[Collection entries]
* * *

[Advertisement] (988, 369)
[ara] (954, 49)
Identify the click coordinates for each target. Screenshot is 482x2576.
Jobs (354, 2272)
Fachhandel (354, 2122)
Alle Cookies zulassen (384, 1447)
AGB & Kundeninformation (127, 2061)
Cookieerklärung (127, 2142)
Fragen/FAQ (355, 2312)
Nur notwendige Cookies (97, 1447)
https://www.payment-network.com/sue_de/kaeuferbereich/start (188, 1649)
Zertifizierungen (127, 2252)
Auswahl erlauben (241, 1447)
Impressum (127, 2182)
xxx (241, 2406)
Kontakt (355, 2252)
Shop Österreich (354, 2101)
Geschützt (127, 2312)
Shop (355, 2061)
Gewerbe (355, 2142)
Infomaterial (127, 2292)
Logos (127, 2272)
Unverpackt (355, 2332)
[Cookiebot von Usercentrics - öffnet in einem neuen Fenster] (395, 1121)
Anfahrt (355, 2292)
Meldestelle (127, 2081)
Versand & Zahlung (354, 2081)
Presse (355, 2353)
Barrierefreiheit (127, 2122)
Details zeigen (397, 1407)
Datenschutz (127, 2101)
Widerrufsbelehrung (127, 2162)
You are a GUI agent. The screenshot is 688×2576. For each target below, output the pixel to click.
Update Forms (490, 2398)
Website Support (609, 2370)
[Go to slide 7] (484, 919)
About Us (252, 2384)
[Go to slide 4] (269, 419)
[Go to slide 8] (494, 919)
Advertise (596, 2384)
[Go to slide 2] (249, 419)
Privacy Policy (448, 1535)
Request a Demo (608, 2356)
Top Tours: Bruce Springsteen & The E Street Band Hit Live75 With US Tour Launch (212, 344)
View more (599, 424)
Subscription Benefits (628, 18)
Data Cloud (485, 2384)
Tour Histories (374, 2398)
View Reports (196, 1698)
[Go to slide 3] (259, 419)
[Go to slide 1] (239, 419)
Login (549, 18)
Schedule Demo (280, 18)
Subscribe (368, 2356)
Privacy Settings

* * *

## TASK GOAL
Update the data by replacing every "Demo" with "Consultation", leaving everything else unchanged.

## WRITTEN SOLUTION
[Advertisement] (988, 369)
[ara] (954, 49)
Identify the click coordinates for each target. Screenshot is 482x2576.
Jobs (354, 2272)
Fachhandel (354, 2122)
Alle Cookies zulassen (384, 1447)
AGB & Kundeninformation (127, 2061)
Cookieerklärung (127, 2142)
Fragen/FAQ (355, 2312)
Nur notwendige Cookies (97, 1447)
https://www.payment-network.com/sue_de/kaeuferbereich/start (188, 1649)
Zertifizierungen (127, 2252)
Auswahl erlauben (241, 1447)
Impressum (127, 2182)
xxx (241, 2406)
Kontakt (355, 2252)
Shop Österreich (354, 2101)
Geschützt (127, 2312)
Shop (355, 2061)
Gewerbe (355, 2142)
Infomaterial (127, 2292)
Logos (127, 2272)
Unverpackt (355, 2332)
[Cookiebot von Usercentrics - öffnet in einem neuen Fenster] (395, 1121)
Anfahrt (355, 2292)
Meldestelle (127, 2081)
Versand & Zahlung (354, 2081)
Presse (355, 2353)
Barrierefreiheit (127, 2122)
Details zeigen (397, 1407)
Datenschutz (127, 2101)
Widerrufsbelehrung (127, 2162)
You are a GUI agent. The screenshot is 688×2576. For each target below, output the pixel to click.
Update Forms (490, 2398)
Website Support (609, 2370)
[Go to slide 7] (484, 919)
About Us (252, 2384)
[Go to slide 4] (269, 419)
[Go to slide 8] (494, 919)
Advertise (596, 2384)
[Go to slide 2] (249, 419)
Privacy Policy (448, 1535)
Request a Consultation (608, 2356)
Top Tours: Bruce Springsteen & The E Street Band Hit Live75 With US Tour Launch (212, 344)
View more (599, 424)
Subscription Benefits (628, 18)
Data Cloud (485, 2384)
Tour Histories (374, 2398)
View Reports (196, 1698)
[Go to slide 3] (259, 419)
[Go to slide 1] (239, 419)
Login (549, 18)
Schedule Consultation (280, 18)
Subscribe (368, 2356)
Privacy Settings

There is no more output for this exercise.